No longer. Like a growing number of Minnesota cities, Brainerd is rethinking its stretch of the Mississippi, planning a river walk, a plaza and better trail connections. St. Cloud, where the river was once "rejected and forgotten," in the words of Mayor Dave Kleis, is turning to face it — building a key trail extension behind the recently expanded and renamed River's Edge Convention Center. Farther south, Winona is starting what could become a $3 million overhaul of a riverside park that is a cement strip of its former self.
"We used to view rivers as these sewers, where we would dump our waste, or they were industrial," said Prof. Thomas Fisher, the Dayton Hudson Land Grant Chair in Urban Design at the University of Minnesota. "Nobody wanted to be by them; they were smelly.

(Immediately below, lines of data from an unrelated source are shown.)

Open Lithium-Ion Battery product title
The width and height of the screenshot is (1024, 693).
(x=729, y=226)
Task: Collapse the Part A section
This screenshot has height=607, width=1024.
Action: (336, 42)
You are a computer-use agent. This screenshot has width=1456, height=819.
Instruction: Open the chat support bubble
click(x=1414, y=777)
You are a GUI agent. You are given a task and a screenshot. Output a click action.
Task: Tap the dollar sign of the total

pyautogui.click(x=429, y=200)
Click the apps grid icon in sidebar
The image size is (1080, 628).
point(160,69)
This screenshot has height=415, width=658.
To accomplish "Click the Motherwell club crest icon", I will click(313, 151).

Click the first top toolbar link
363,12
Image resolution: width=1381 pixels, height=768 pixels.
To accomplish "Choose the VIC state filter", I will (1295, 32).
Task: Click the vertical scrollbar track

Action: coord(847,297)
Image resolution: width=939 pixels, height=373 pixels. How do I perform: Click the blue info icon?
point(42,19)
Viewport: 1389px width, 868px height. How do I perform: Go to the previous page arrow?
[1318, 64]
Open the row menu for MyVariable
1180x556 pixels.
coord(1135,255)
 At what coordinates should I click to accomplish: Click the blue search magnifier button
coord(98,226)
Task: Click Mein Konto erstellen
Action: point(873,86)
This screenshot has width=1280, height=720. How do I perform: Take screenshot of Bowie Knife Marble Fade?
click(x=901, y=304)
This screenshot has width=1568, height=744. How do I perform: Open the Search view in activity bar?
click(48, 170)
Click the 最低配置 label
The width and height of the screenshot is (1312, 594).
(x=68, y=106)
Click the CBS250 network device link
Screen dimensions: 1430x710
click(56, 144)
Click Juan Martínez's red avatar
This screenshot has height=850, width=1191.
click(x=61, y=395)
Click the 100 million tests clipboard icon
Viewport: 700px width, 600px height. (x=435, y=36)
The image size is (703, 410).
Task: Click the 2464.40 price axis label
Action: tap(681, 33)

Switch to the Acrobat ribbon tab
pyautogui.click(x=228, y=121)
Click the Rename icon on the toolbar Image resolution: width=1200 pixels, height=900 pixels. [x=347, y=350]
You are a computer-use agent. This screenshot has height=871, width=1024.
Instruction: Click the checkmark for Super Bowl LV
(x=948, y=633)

"And that's changed. The industry is now largely gone, and lots of cities are discovering that their water … is a huge asset for them."
Metropolises such as Minneapolis and St. Paul have been turning toward the Mississippi for years — with mixed success — but more recently, smaller cities have begun breaking down the barriers to their riverfront, hoping to bring tourists and persuade younger generations to stay or settle.